- [Fragmento del texto]
Cuando la incongruencia se adopta como norma, se cae en la hipocresía. Aquí lo
fácil es señalar a un predicador que habla sobre el amor y la santidad desde el
púlpito cuando no muestra ni lo uno ni lo otro cuando se baja de él. Es cierto
que este tipo de personas carecen de autoridad moral para enseñar al pueblo de
Dios, pero aquí estamos hablando de pecados colectivos. Y la incongruencia
afecta por igual a todos los cristianos que dicen creer en algo y luego no lo
ponen en práctica. Como dice el epígrafe de la catedral de
Lübeck (Alemania): “Me llamáis Maestro, y no me obedecéis; me llamáis Luz, y no me veis; me
llamáis Camino, y no andáis en él; me llamáis Vida, y no me elegís a Mí; me
llamáis Sabio, y no me seguís; me llamáis Bueno, y no me amáis; me llamáis
Rico, y no me pedís; me llamáis Eterno, y no me buscáis; me llamáis
Misericordioso, y no confiáis en mí; me llamáis Noble, y no me servís; me llamáis
Poderoso, y no me honráis; me llamáis Justo, y no me teméis; si Yo, pues, os
condeno, no me culpéis”.
Por
citar un solo caso para ejemplarizarlo: cuando le decimos a un hermano con una
amplia sonrisa que es una bendición, cuando a sus espaldas le criticamos con
malicia o proclamamos que está en tinieblas. Juan fue contundente al respecto:
“Yo amo a Dios, y aborrece a su hermano,
es mentiroso. Pues el que no ama a su hermano a quien ha visto, ¿cómo puede
amar a Dios a quien no ha visto? Y nosotros tenemos este mandamiento de él: El
que ama a Dios, ame también a su hermano” (1 Jn. 4:20). Estas palabras son
para todos nosotros. Reconocemos que es imposible tener el mismo grado de
simpatía y de intimidad con todos los que nos rodean puesto que depende de
muchos factores, pero debemos ser coherentes con la fe que declaramos.
b) Banalización. José María
Martínez, en su artículo “Iglesia, quo vadis?”[1], dice: “No
menos triste es ver cómo en algunas iglesias, concluido el culto, la mayoría de
miembros forman entre sí grupos de tertulia conversado sobre temas banales”.
Es cierto que hay tiempo para hablar de todo, desde temas profundos (alegrías y
tristezas, circunstancias positivas y negativas de nuestra vida,
problemas personales, etc.), hasta cuestiones algo más superficiales (aficiones
o pasatiempos). El problema se plantea cuando la conversación principal gira
siempre dentro de lo intrascendente y los temas bíblicos quedan aparcados
indefinidamente, como si el Señor fuera un extraño en nuestras vidas. Eso dice mucho
de nosotros, y no precisamente de forma positiva, ya que “de la abundancia del corazón habla la boca” (Mt. 12:34). La
persona que escudriña las Escrituras, que lee buenos libros, que discierne
circunstancias de su vida con la providencia del Altísimo, etc., siempre tendrá
motivos para hablar de Dios con otros hermanos.

- [Datos de la tarea]
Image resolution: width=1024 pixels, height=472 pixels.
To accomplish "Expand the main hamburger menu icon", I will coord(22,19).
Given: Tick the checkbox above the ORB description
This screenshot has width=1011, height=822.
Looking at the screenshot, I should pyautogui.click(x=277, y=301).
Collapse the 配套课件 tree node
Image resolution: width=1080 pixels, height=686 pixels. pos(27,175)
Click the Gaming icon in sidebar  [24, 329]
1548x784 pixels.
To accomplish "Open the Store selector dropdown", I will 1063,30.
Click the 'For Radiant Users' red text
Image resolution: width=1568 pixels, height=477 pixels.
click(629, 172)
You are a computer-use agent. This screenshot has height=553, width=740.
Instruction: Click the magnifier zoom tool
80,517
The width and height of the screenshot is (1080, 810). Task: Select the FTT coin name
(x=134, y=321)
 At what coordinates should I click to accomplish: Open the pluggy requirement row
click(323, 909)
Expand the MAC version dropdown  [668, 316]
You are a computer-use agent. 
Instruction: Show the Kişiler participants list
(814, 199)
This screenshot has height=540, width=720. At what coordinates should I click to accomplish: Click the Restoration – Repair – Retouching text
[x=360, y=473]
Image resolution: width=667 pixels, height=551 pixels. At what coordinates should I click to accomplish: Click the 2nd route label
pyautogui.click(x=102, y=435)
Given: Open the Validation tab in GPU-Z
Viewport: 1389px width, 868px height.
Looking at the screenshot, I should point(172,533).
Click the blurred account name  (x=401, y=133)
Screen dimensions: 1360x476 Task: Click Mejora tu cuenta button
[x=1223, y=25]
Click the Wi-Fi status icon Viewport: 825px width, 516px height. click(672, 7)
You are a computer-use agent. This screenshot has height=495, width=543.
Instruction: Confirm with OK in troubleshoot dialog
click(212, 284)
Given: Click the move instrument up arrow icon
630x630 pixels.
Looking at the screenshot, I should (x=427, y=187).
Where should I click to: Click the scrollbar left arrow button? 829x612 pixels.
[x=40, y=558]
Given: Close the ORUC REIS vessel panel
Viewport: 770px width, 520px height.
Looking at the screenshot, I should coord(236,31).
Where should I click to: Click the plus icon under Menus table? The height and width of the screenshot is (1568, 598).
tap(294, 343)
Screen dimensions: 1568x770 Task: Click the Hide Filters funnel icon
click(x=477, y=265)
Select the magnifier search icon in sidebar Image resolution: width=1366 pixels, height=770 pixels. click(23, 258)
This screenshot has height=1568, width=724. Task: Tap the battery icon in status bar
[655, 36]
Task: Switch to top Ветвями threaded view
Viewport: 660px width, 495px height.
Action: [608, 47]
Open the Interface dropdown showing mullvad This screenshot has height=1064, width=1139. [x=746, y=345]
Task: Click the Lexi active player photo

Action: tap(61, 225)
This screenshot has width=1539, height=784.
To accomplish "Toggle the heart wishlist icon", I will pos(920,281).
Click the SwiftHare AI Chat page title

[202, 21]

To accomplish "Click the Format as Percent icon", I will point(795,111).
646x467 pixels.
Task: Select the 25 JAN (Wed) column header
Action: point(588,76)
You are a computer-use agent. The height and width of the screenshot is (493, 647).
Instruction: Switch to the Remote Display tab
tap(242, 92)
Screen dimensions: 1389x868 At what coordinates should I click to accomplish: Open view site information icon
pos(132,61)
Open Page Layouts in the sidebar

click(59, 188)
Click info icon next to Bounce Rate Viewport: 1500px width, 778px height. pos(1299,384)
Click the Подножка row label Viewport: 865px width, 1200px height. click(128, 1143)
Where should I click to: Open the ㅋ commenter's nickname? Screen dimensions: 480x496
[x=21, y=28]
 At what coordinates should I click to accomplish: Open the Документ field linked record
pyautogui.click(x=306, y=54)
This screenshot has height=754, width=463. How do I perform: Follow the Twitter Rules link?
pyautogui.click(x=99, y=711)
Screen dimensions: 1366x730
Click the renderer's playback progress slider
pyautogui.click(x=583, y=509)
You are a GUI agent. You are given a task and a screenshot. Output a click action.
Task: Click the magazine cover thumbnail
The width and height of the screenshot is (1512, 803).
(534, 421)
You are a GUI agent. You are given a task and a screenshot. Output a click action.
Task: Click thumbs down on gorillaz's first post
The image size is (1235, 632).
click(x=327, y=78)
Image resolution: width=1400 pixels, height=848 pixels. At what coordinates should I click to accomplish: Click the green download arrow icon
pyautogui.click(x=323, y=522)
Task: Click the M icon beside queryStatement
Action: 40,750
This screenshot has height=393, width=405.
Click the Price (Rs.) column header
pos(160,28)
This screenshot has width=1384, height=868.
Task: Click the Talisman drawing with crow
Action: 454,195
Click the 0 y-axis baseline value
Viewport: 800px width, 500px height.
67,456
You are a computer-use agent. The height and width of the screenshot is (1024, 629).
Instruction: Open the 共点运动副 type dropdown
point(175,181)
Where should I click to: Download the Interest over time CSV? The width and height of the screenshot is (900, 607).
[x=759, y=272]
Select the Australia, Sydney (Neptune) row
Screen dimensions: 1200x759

- [Instrucciones]
1/ En el fragmento sobre la incongruencia y la banalización, ¿por qué se afirma que dice mucho de nosotros, y no de forma positiva, que la conversación principal gire siempre en torno a lo intrascendente?
2/ Convierte en una lista JSON de cadenas, con una cadena por línea y sin líneas en blanco, las líneas de los registros que comienzan en la que contiene "Image resolution: width=1400" y terminan al final de los registros.

- [Respuestas]
1/ Porque, como dice Mt. 12:34, "de la abundancia del corazón habla la boca". Si los temas bíblicos quedan aparcados indefinidamente, es como si el Señor fuera un extraño en nuestras vidas.

2/
[
  "Image resolution: width=1400 pixels, height=848 pixels. At what coordinates should I click to accomplish: Click the green download arrow icon",
  "pyautogui.click(x=323, y=522)",
  "Task: Click the M icon beside queryStatement",
  "Action: 40,750",
  "This screenshot has height=393, width=405.",
  "Click the Price (Rs.) column header",
  "pos(160,28)",
  "This screenshot has width=1384, height=868.",
  "Task: Click the Talisman drawing with crow",
  "Action: 454,195",
  "Click the 0 y-axis baseline value",
  "Viewport: 800px width, 500px height.",
  "67,456",
  "You are a computer-use agent. The height and width of the screenshot is (1024, 629).",
  "Instruction: Open the 共点运动副 type dropdown",
  "point(175,181)",
  "Where should I click to: Download the Interest over time CSV? The width and height of the screenshot is (900, 607).",
  "[x=759, y=272]",
  "Select the Australia, Sydney (Neptune) row",
  "Screen dimensions: 1200x759"
]